One tiny nod of willingness and hunger spread throughout my person and I do, I feel like I am touching the robes of Christ for the very first time and being made well in the most beautiful and simple, profound and gentle, small and practical ways I have ever known.  Grateful for my new and old teachers, new and old friends, new and old practices... grateful... Gratitude is  a power and force that erupts and works wonders... practice gratitude daily.. moment by moment.. We need to breath.. Touch breathe.. Be aware of you, your life, your breathe, the community of life, breathe, humanity, creation that surrounds you.. Be aware of joy and depth and life and live

Learn to linger and be lingered over and pause and pause again and pause some more and linger some more and be still and enjoy


Saturday, January 24, 2015

Where we go from here.... softness... time... being equipped

I was raised not in a culture that appreciated slow passing of time, lingering over each other and time and space was not the mode of activity or preference.

When I came into Christian faith I experienced not a culture that embraced waiting and the delicate and sweet passing of time and allowed for that ebb and flow.

It has taken me much time to come to this path and to embrace the wisdom of Ecclesiastes. There is a time for everything and everything under the sun has its time.  I have participated and only known cultures that push upon the natural order and boundaries of things as to have their desires accomplished in a some what more harried fashion.

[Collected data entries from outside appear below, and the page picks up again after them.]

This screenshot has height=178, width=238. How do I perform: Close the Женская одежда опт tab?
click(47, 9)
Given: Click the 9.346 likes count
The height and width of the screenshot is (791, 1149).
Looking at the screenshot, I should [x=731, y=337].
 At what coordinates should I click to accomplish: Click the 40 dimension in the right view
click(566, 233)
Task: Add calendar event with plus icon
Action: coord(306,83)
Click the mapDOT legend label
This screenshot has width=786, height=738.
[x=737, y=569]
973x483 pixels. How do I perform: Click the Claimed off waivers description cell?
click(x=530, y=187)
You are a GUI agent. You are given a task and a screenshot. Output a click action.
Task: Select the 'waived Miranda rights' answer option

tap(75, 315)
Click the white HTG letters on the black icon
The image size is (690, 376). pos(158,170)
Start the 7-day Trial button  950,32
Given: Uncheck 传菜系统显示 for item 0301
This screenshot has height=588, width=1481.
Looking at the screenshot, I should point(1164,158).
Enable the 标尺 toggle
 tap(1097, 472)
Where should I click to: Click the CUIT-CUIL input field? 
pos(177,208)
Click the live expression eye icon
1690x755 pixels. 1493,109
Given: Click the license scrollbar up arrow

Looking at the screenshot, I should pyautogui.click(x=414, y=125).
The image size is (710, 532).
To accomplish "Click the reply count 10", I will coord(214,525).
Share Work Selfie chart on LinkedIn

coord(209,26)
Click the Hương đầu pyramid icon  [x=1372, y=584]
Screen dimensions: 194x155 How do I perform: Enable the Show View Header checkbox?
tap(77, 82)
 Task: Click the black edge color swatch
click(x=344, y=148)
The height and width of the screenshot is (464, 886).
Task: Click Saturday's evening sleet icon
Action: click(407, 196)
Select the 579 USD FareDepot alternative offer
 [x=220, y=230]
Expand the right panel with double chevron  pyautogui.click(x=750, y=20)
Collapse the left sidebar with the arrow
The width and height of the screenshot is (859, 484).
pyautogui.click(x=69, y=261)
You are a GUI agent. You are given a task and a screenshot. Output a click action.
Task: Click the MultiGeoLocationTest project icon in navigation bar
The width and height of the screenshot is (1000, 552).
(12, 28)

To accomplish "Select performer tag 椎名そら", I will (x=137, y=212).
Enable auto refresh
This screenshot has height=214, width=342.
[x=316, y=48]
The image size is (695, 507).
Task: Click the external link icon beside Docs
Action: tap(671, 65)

If something takes 10 years then every moment of those 10 years serve in whatever is being incubated.

I haven't liked that...

We, as the Western church expression of Christian culture have no liked nor embraced that reality to its fullest.  In not reaching for depth of understanding into this reality and  circumventing process, in not reaching for understanding or appreciating this reality I wonder about how many abortions or miscarriages of the works of our Lord upon the earth and the people we have participated within.  I have participated in.

I hear about this and that person falling away from faith and yet when I hear their stories or read their accounts, it is not God they are rejecting.. it is culture and religion.  I hunger to learn the immense difference in expression and have Christ made manifest within me in a reality that really represents Him.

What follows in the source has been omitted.